Bellamy’s eyes widened. “I gotta see a photo of that.”
“Jason hasn’t busted the high school yearbooks out yet? Two words: Bieber hair.”
Bellamy gasped and mimed clutching his pearls. “The horror.”
Jason wrapped his arm around Bellamy’s neck and pulled him close, kissing the side of his head. “You’d still think I was hot.”
As Bellamy gagged, my heart seized. I wanted to find that type of connection, but I knew it wasn’t in the cards for me. Relationships and running Red’s didn’t mix. My parents had proven that years ago, and my getting dumped in each new relationship didn’t convince me otherwise.
“Want a drink? We still have part of a pitcher left.” Jason picked up the pitcher of Doctor Light from the local Hop Doctor Brewery.
“Yeah, thanks.”
While Jason filled my glass and finished the pitcher by topping off his and Bellamy’s, my attention drifted back to Garth.
“See someone you know?” Jason turned in the direction I looked.
“I don’t think I do. The guy in the Garth getup, blond mullet. You know him?”
Bellamy turned too. I hoped Garth didn’t feel our eyes on the back of his head.
“Don’t think so. You going to talk to him?”
I shook my head. “Just thought he looked vaguely familiar.” Which was sort of true, but it was hard not to feel that way about most people in town after living in Maplewood my entire life.

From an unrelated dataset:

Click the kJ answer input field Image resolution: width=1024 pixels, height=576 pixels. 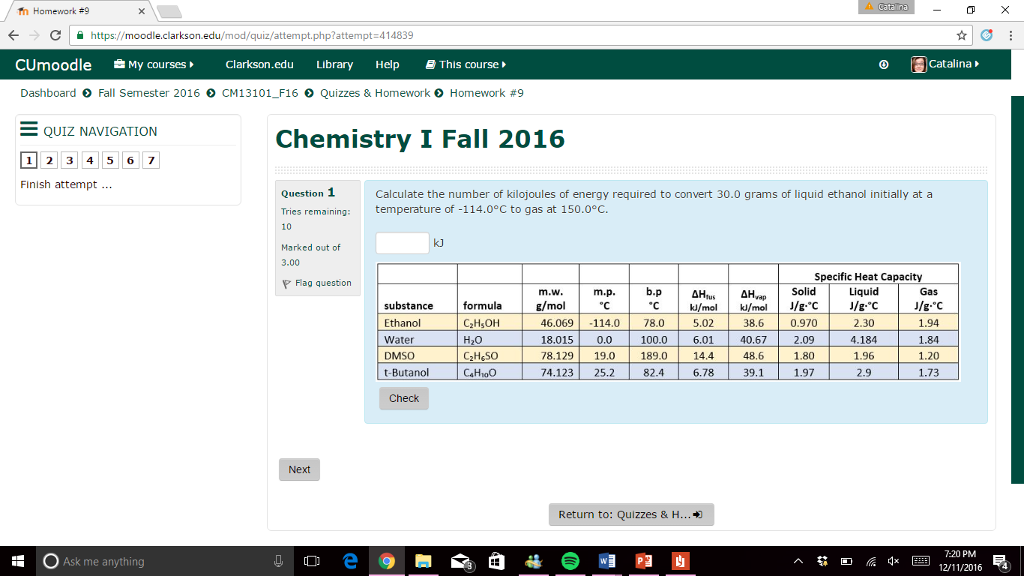click(401, 242)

“Is that Brandon over there?”
My head snapped in the direction Jason gestured toward. Sure enough, my last boyfriend wore a baseball uniform that looked painted on while standing next to some annoyingly tall and handsome guy.
Wait a damn minute.
“That’s his coworker!”
I fucking knew it.
“The guy you were worried about?”
I ground my teeth. “Yes.” Turning away, I took several long chugs of my drink and appreciated Jason’s supportive squeeze of my shoulder.
That breakup had stung more than usual because I’d foolishly thought we might last longer than my other relationships, but I’d been wrong. Again.
At that moment—Brandon looked in our direction and caught me watching. The smug smile got under my skin.
Bellamy narrowed his eyes at Brandon. “You know, you could show him you don’t care.”
“How?” I asked.
“Find someone to hook up with. Or at least flirt with.”
Jason nodded. “Bellamy might be onto something.”
Once again, I looked over at Garth, who was still sitting alone at the bar, probably waiting for a date. It couldn’t hurt to swap a few sentences with him while ordering a new pitcher. I could smile and flirt a little, and if Brandon saw it, all the better.